Optionally, the compressed data sources under each path of data in each training data are obtained by performing compression processing on the initial data sources under each path of data in each training data through an initial compression model, that is, the electronic device may call the initial compression model to perform compression processing on the initial data sources under each path of data in each training data. Alternatively, a compression model may be a CNN (Convolutional Neural Network ) semantic compression model (also referred to as a semantic compression module), or may be a mean pooling (average) module, which is not limited in the embodiment of the present invention.
In the embodiment of the invention, when the compression model is a CNN semantic compression model, the electronic equipment can optimize model parameters in the initial compression model based on model loss values under each path of data to obtain an intermediate compression model; determining a target compression model based on the intermediate compression model; specifically, the model parameters in the intermediate compression model may be continuously optimized until a compression convergence condition is reached, e.g., the number of iterations (i.e., the number of optimizations) reaches a first preset number of iterations, or the compression loss value is less than a first preset loss threshold, the compression convergence condition may be determined to be reached, and so on. Alternatively, the first preset iteration number and the first preset loss threshold may be set empirically, or may be set according to actual requirements, which is not limited in the embodiment of the present invention.
The compression loss value may be determined based on the model loss value under each path of data, that is, the electronic device may determine the compression loss value based on the model loss value under each path of data; based on this, the model parameters in the initial compression model can be optimized in a direction to reduce the compression loss value.
In one embodiment, when determining the compression loss value based on the model loss value under each path of data, the electronic device may perform weighted summation on the model loss value under each path of data to obtain a weighted summation loss value, and use the weighted summation loss value as the compression loss value; optionally, the weight value of the model loss value under each path of data in the weighted summation process may be set empirically, or may be set according to actual requirements, which is not limited in the embodiment of the present invention.
In another embodiment, the electronic device may select a maximum model loss value from the model loss values under each path of data, and use the selected model loss value as the compression loss value, and so on.

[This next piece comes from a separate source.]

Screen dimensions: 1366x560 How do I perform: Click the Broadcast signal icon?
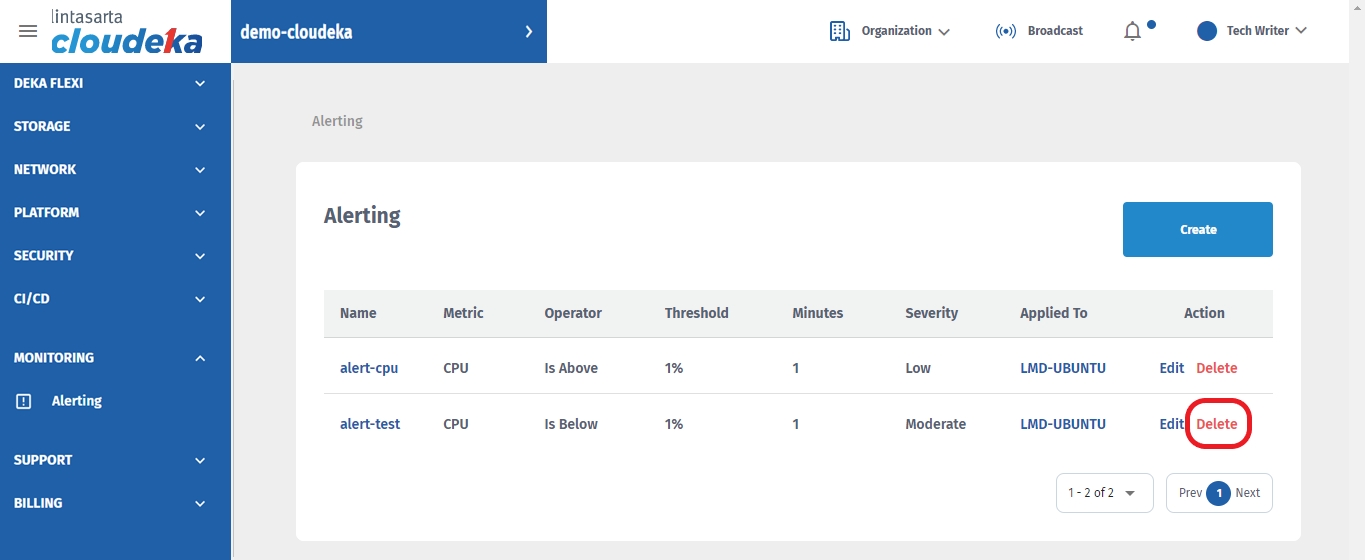(1005, 31)
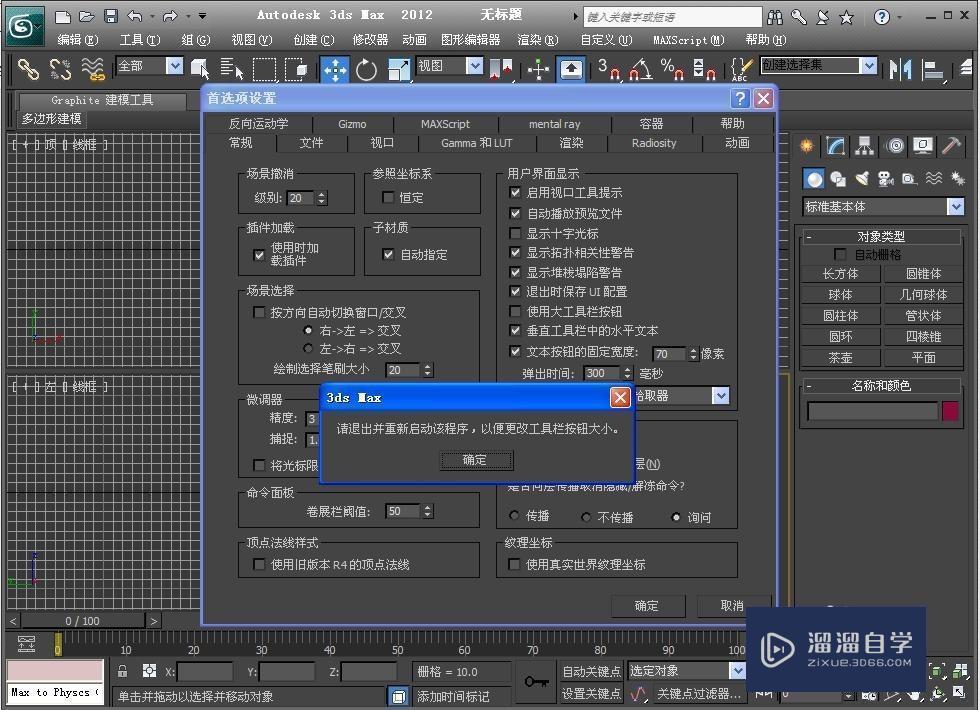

S303, masking the compressed data sources under each path of data in each training data respectively to obtain the mask data sources under each path of data in each training data, calling initial language models corresponding to each path of data respectively, and encoding the mask data sources under the corresponding paths of data in each training data to obtain the encoded data sources under each path of data in each training data.
Specifically, for any training data in the training data set and any data in the M paths of data, the electronic device can determine a mask probability, and determine at least one mask unit from a compressed data source under any data in any training data according to the mask probability, wherein one mask unit corresponds to one compressed semantic representation; based on the above, the compressed semantic representations of the determined mask units can be masked respectively to obtain a mask data source under any path of data in any training data, wherein the mask data source under any path of data in any training data comprises the mask semantic representations of the determined mask units, and correspondingly, the mask data under any path of data in any training data can also comprise the compressed semantic representations of each semantic unit except for the determined mask units under any path of data in any training data.
Optionally, the mask probability may be set empirically, or may be set according to actual requirements, which is not limited in the embodiment of the present invention; an exemplary mask probability may be 15%, in which case the compressed semantic units may be masked off with a probability of 15%, i.e., the compressed semantic representation of the semantic units may be randomly masked off by 15%, and so on.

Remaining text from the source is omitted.